(Records from a collection)
┌────────
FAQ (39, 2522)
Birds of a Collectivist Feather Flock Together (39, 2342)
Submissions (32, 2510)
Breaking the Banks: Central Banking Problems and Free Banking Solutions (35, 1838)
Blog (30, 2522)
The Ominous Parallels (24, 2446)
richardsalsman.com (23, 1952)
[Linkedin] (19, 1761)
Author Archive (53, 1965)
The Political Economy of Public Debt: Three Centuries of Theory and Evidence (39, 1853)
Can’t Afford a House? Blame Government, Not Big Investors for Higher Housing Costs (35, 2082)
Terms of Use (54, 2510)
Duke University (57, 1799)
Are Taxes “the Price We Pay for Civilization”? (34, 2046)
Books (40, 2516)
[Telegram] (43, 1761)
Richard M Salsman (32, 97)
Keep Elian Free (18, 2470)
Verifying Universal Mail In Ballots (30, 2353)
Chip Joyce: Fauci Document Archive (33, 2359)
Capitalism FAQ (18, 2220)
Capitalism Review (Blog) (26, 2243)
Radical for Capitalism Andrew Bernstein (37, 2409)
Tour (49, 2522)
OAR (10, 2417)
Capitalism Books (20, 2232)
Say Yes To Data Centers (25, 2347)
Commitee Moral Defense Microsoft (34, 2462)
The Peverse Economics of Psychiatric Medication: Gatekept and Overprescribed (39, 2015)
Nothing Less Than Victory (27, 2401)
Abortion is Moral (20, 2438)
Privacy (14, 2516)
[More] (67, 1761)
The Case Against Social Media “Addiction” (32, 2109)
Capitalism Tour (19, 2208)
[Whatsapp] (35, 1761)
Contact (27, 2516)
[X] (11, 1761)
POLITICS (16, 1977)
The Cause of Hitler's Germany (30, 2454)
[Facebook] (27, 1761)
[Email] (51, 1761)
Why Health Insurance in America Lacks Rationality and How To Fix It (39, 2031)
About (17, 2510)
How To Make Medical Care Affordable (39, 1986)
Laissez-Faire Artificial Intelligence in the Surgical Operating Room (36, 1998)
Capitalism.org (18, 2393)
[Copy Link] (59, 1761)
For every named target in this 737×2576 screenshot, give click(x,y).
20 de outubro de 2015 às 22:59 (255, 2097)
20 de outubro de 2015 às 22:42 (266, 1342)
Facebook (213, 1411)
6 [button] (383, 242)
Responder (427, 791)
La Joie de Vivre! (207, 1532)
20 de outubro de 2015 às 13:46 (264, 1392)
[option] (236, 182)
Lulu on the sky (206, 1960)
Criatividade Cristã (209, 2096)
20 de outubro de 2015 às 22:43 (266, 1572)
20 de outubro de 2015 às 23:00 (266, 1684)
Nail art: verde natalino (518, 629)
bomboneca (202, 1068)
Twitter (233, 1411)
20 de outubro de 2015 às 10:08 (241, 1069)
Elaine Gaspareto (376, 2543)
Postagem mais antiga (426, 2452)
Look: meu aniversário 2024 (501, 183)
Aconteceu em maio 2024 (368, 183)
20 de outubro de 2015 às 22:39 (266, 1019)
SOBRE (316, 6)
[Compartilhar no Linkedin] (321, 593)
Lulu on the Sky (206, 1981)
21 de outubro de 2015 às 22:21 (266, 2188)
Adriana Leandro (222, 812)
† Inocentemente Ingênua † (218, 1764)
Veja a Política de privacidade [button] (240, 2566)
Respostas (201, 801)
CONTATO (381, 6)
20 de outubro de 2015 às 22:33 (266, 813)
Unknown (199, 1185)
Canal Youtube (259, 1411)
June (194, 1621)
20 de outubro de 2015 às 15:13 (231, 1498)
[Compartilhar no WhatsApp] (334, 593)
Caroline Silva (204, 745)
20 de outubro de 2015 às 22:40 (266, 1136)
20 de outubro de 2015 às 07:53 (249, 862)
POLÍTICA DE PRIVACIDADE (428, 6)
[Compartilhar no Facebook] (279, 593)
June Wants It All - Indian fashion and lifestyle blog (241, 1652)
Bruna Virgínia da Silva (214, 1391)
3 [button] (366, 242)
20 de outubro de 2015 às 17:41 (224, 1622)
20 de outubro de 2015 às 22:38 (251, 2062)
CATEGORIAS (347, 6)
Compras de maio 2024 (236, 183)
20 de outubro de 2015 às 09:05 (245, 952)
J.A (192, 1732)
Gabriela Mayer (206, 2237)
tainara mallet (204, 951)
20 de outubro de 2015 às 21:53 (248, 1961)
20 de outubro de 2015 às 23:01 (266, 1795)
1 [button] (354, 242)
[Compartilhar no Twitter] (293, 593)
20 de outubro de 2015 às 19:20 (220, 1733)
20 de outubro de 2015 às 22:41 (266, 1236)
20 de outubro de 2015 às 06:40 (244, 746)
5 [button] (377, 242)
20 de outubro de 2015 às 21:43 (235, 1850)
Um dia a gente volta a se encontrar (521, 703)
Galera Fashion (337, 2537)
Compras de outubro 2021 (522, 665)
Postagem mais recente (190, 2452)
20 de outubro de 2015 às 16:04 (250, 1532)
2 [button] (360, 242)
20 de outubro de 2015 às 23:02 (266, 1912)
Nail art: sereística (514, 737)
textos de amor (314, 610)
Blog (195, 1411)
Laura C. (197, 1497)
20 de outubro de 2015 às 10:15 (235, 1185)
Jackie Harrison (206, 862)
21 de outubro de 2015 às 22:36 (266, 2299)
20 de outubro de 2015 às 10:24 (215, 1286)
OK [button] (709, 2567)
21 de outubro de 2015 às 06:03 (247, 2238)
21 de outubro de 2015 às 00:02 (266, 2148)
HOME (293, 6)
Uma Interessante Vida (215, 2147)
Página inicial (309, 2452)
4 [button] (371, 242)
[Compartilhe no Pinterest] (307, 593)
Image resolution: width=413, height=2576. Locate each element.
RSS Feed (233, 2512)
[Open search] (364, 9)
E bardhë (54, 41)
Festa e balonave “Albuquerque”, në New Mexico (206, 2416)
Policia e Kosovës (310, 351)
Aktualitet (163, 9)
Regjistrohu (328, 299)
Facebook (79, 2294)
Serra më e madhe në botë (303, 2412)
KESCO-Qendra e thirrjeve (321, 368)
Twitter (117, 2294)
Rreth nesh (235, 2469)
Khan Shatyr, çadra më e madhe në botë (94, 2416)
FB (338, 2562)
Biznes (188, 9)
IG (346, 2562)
└────────
● **REQUIRED ACTION**: Would you retype the lines above from the one with "Criatividade Cristã (209, 2096)" down to the one with "Ingênua † (218, 1764)", word for word, both ends included and no other lines?

● **TASK RESPONSE**:
Criatividade Cristã (209, 2096)
20 de outubro de 2015 às 22:43 (266, 1572)
20 de outubro de 2015 às 23:00 (266, 1684)
Nail art: verde natalino (518, 629)
bomboneca (202, 1068)
Twitter (233, 1411)
20 de outubro de 2015 às 10:08 (241, 1069)
Elaine Gaspareto (376, 2543)
Postagem mais antiga (426, 2452)
Look: meu aniversário 2024 (501, 183)
Aconteceu em maio 2024 (368, 183)
20 de outubro de 2015 às 22:39 (266, 1019)
SOBRE (316, 6)
[Compartilhar no Linkedin] (321, 593)
Lulu on the Sky (206, 1981)
21 de outubro de 2015 às 22:21 (266, 2188)
Adriana Leandro (222, 812)
† Inocentemente Ingênua † (218, 1764)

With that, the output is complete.